Indian service firms have grown doing consulting.
What's your positioning vis-a-vis such companies?
The company has taken dramatic turns in the last 15 years of its existence.
In early nineties, we were known as a client-server firm. And when the Web
happened in 1998, people said Sapient would never get the Web. A lot of our
competitors from back then have disappeared. We took a decision to make software
development out of India. More importantly, we would look at our Indian
operation not as an ODC but as an equal office to any other office around the
world. It is focusing on who we are and how we do things and not what we do.

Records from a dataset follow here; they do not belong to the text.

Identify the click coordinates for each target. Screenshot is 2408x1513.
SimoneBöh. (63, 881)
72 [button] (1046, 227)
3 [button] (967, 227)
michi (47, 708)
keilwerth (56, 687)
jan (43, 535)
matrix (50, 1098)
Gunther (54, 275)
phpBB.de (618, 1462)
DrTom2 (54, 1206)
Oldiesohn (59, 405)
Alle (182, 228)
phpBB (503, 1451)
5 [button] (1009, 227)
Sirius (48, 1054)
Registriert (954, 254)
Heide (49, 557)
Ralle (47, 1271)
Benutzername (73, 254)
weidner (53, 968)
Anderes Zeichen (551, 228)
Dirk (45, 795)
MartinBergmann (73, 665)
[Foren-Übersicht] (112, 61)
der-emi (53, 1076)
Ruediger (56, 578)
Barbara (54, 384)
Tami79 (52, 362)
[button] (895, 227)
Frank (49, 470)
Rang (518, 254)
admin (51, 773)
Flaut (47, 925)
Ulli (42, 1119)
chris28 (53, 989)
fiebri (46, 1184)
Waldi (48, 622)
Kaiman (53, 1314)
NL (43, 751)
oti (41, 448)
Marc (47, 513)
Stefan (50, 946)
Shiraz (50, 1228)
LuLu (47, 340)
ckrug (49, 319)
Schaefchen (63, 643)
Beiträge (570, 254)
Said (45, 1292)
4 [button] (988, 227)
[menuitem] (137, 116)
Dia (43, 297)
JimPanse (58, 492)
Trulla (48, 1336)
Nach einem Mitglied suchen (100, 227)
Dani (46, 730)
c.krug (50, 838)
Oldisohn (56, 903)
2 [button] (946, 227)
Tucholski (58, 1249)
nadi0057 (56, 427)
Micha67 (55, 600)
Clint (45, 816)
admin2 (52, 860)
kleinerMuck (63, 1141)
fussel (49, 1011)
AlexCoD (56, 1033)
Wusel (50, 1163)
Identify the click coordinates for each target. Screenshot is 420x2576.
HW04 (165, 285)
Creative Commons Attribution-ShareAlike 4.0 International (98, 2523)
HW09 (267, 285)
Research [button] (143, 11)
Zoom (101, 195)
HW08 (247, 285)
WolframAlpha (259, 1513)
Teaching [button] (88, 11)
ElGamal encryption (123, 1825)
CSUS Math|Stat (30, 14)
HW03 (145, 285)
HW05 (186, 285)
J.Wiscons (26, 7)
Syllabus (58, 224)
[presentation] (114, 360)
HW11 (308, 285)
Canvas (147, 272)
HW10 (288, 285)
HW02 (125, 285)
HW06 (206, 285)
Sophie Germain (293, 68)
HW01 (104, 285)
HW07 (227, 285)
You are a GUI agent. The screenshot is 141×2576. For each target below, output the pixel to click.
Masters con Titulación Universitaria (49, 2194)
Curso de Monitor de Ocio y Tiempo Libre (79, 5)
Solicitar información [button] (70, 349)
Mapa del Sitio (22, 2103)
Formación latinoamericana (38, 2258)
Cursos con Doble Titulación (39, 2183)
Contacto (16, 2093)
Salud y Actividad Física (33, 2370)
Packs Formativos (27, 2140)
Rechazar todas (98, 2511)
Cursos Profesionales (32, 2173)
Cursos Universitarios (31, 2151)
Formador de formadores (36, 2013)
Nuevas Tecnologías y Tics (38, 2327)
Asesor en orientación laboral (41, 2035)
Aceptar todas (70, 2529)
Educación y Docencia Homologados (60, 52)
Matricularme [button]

Indian firms have been there from a long time. It's a big market. We are
aiming to grow big, but size is not the primary driver that makes sense. We want
to maintain our culture that is very different. It is different in a way that it
delivers more value to clients. Indian firms are formidable competitors. We have
never gauged our success by overtaking competitors. We have gauged our success
by competing with ourselves.
If India is on an equal level, don't you leverage on
cost arbitrage?
Over 50% of our workforce is in India now. Yes, we leverage that. But we
don't leverage to the extent that Indian folks disappear in the back. We
encourage our clients to visit India. We want them to know how it works. We
leverage cost arbitrage but do it in a way that is consistent with our culture
that brings folks in our India operations involved as early as business
development, which is a big deal.
It is usually painful for MNCs that go in for a globally
distributed model. What was your experience?
The good news is that we like a little pain. Sapient started as a company
that was committed to fixed time, fixed price. This was the time when a vast
majority of work was taking time and material and ran over budget, deadlines
consistently. Not only did we have the marketing message, we actually delivered
on that message 83% of the times. It was painful to do. People told us that it
was impossible to have a company that can do that. It was a question of mindset.
We became public that added more pressure. When Internet came along, we added
more capabilities, business consulting, creative design. Add to this the
globally distributed model. In 1996, we picked a big systems project from one of
the top global ISPs in the world. The CIO looked at the proposal and said, he
likes fixed time fixed price, but was not prepared to pay the rates for our
developers. It took us a good year and a half to just get it working. We now try
to combine three things most people would never like to combine. These are
continuing to do globally distributed delivery on a method that is CMMI
accessible, and on a methodology that is agile.